I need a little help modifying a script to make it simpler and less "hard-coded". The below code creates a data frame of 10 columns with headers "Find" followed by two rows. The first row is the column name to be replaced, and the second row is the name to replace with.
names_subs_list<-data.frame("Find1"=c("Fecha","smpl_date"),
"Find2"=c("1reCODIGODEARBOL","first_tree_code"),
"Find3"=c("2doCODIGODEARBOL","second_tree_code"),
"Find4"=c("ALTURADELACAMARAENELFUSTE","chamber_height_and_rep"),
"Find5"=c("Nombredearchivo","LICOR_CO2_data_file_name"),
"Find6"=c("Especiedearbol","tree_spp"),
"Find7"=c("Horadecerrarlaoruga","raw_start_time"),
"Find8"=c("Horadeabrirlaoruga","raw_end_time"),
"Find9"=c("Nombredecamarausada","chamber_number"),
"Find10"=c("PENDIENTE/FRECUENCIA(ppb)","spot_flux"), stringsAsFactors = F)
I'd like to separate this section of code to a new function or package that could be opened and modified as needed without having to work in the larger QC script. Ideally non- R savvy individuals could enter their own combinations of replacement and replacer values that will be added to this dataframe for future use. My idea for this was a function that would save the inputs into this list.
add_to_list <- function(original_header, replacement_header){
substitutes <- data.frame("Find1"=c(original_header, replacement_header)
,stringsasFactors = F)
}
Something like the above with a for loop that adds each new addition onto the end of the dataframe. This way new users could enter add_to_list(their_original_headings, their_replacements).
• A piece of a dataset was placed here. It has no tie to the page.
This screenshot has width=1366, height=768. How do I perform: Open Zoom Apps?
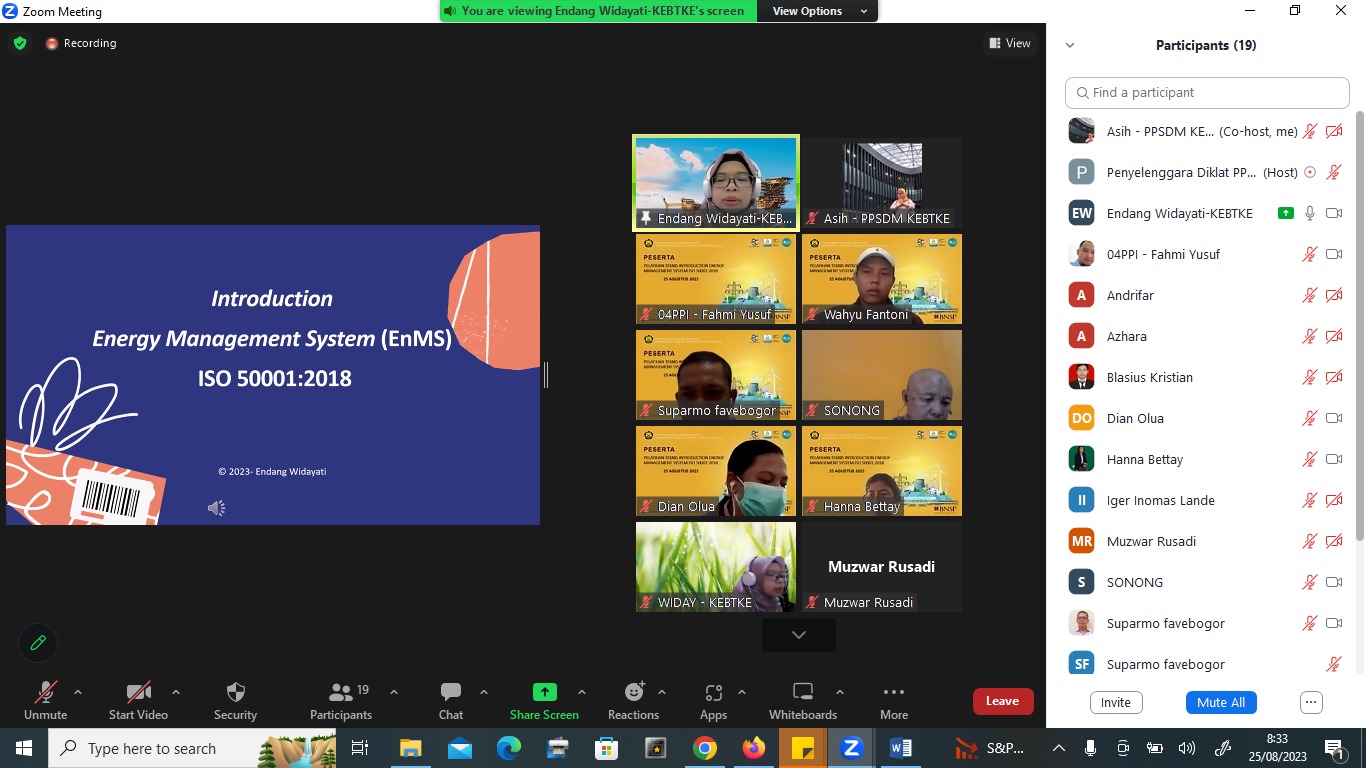click(713, 700)
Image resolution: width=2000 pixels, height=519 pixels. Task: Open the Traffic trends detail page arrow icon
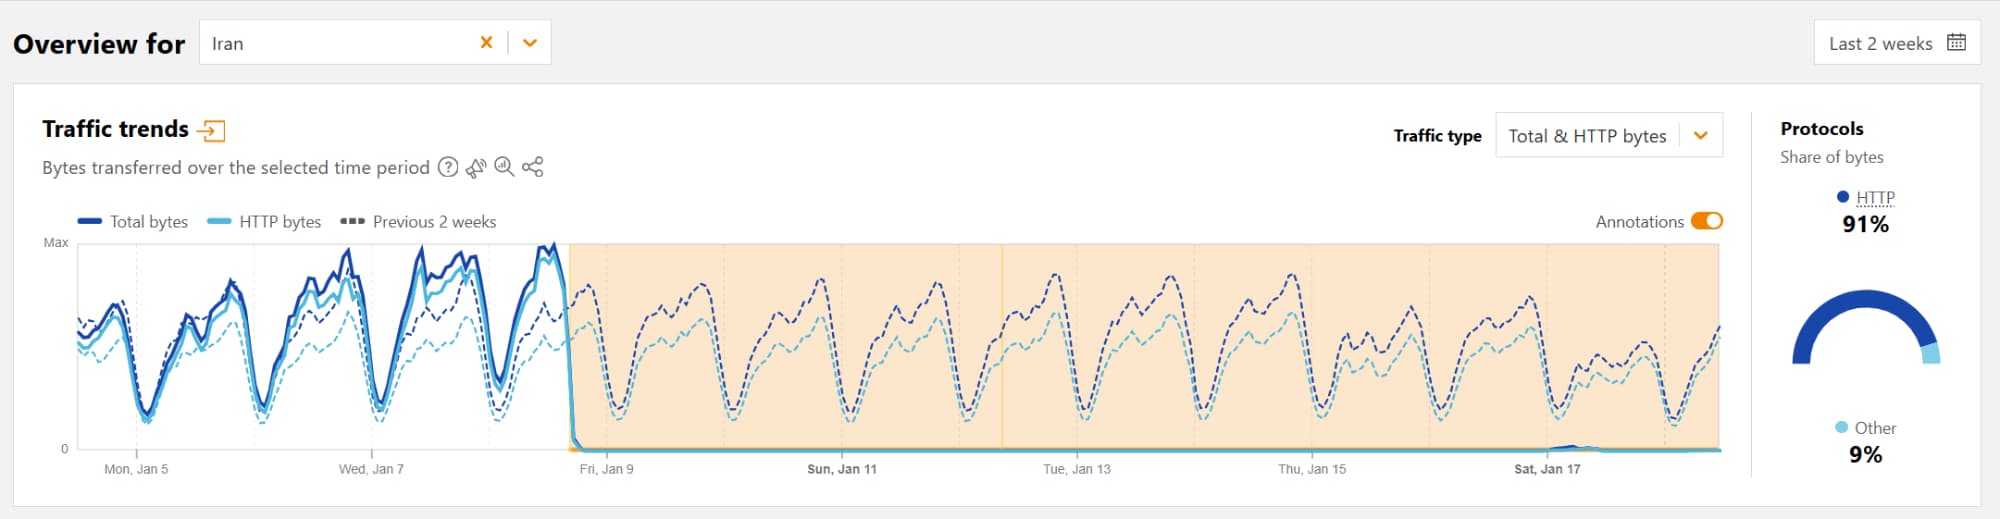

If anyone knows how this can be done, or has a better suggestion please let me know.
CodePudding user response:
Iteratively adding columns is fine, not anywhere near as bad as iteratively adding rows (see "Growing Objects" in The R Inferno).
I suggest making your function accept the input data (not trying to find and overwrite it in the calling environment/frame) and returning it.
add_to_list <- function(data = NULL, orig, repl) {
if (is.null(data)) {
data <- data.frame(Find1 = c(orig, repl))
} else {
maxnum <- suppressWarnings(max(as.integer(gsub("\\D", "", colnames(data)))))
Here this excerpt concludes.